++++ INPUT RECORDS ++++
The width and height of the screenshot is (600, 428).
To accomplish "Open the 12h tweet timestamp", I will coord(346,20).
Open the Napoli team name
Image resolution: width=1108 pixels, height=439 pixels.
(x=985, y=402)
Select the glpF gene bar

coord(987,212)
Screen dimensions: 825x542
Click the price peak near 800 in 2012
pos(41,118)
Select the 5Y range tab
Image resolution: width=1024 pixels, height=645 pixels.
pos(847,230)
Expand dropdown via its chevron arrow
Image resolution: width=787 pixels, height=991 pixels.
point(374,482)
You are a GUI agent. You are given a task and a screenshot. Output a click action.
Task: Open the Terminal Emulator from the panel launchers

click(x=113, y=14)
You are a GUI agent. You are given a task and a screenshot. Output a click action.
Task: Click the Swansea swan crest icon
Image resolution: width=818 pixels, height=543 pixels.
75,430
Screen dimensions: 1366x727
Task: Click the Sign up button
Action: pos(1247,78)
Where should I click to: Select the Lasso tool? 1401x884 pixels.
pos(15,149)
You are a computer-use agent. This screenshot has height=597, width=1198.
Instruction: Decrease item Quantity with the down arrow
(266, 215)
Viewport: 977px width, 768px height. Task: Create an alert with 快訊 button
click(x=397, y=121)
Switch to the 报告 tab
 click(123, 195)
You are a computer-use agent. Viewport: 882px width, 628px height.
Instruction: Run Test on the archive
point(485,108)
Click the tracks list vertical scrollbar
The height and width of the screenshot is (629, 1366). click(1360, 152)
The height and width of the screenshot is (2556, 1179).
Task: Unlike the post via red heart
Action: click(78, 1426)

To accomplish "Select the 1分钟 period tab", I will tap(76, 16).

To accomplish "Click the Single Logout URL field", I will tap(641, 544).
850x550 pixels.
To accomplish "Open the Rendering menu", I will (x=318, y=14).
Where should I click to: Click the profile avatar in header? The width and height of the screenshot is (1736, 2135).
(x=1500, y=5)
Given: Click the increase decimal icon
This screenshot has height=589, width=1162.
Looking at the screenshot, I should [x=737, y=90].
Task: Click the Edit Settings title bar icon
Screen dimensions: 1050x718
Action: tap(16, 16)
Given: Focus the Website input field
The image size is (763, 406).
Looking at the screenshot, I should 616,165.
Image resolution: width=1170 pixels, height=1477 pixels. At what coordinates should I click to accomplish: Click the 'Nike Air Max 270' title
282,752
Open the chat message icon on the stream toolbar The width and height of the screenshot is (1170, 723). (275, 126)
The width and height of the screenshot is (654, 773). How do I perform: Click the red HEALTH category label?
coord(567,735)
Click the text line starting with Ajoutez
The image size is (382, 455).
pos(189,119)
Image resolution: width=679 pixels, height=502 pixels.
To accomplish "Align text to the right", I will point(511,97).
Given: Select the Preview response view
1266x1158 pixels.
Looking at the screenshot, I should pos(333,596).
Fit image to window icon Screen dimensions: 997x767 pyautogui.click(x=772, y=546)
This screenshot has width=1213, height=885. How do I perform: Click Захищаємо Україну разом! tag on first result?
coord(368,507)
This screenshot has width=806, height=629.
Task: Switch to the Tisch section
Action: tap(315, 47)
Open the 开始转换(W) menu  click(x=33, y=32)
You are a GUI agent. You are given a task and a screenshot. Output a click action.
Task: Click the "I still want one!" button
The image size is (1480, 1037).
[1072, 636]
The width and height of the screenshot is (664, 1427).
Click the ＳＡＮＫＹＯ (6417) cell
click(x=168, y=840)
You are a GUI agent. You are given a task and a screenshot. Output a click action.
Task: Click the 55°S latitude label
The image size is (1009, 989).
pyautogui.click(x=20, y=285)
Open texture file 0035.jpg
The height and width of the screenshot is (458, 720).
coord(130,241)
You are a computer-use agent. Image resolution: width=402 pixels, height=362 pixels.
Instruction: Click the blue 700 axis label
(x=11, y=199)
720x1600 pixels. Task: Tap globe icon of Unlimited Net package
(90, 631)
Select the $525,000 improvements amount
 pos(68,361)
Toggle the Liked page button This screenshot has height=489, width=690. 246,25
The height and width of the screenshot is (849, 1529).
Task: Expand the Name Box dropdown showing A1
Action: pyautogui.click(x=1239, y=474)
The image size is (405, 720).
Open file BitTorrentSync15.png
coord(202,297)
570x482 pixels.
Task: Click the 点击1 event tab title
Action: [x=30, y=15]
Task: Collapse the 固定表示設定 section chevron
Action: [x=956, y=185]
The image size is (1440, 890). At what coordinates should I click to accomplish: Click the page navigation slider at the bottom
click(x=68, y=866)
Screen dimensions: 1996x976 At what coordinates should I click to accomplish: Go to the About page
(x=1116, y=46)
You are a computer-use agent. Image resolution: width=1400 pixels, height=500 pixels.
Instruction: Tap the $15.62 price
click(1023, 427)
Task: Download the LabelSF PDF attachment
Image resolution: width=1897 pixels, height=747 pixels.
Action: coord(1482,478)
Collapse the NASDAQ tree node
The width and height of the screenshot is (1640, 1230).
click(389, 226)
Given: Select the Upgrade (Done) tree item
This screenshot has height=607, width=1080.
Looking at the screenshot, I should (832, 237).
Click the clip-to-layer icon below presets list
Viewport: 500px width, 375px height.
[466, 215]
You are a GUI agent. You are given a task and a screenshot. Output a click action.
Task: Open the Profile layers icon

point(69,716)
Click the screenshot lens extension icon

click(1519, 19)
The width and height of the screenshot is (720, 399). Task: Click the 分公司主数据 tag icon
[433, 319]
++++
■ **REQUIRED WORK**
Filter the records above for "computer" and copy every matching line.

■ **YOUR RESPONSE**
You are a computer-use agent. This screenshot has height=597, width=1198.
You are a computer-use agent. Viewport: 882px width, 628px height.
You are a computer-use agent. Image resolution: width=402 pixels, height=362 pixels.
You are a computer-use agent. Image resolution: width=1400 pixels, height=500 pixels.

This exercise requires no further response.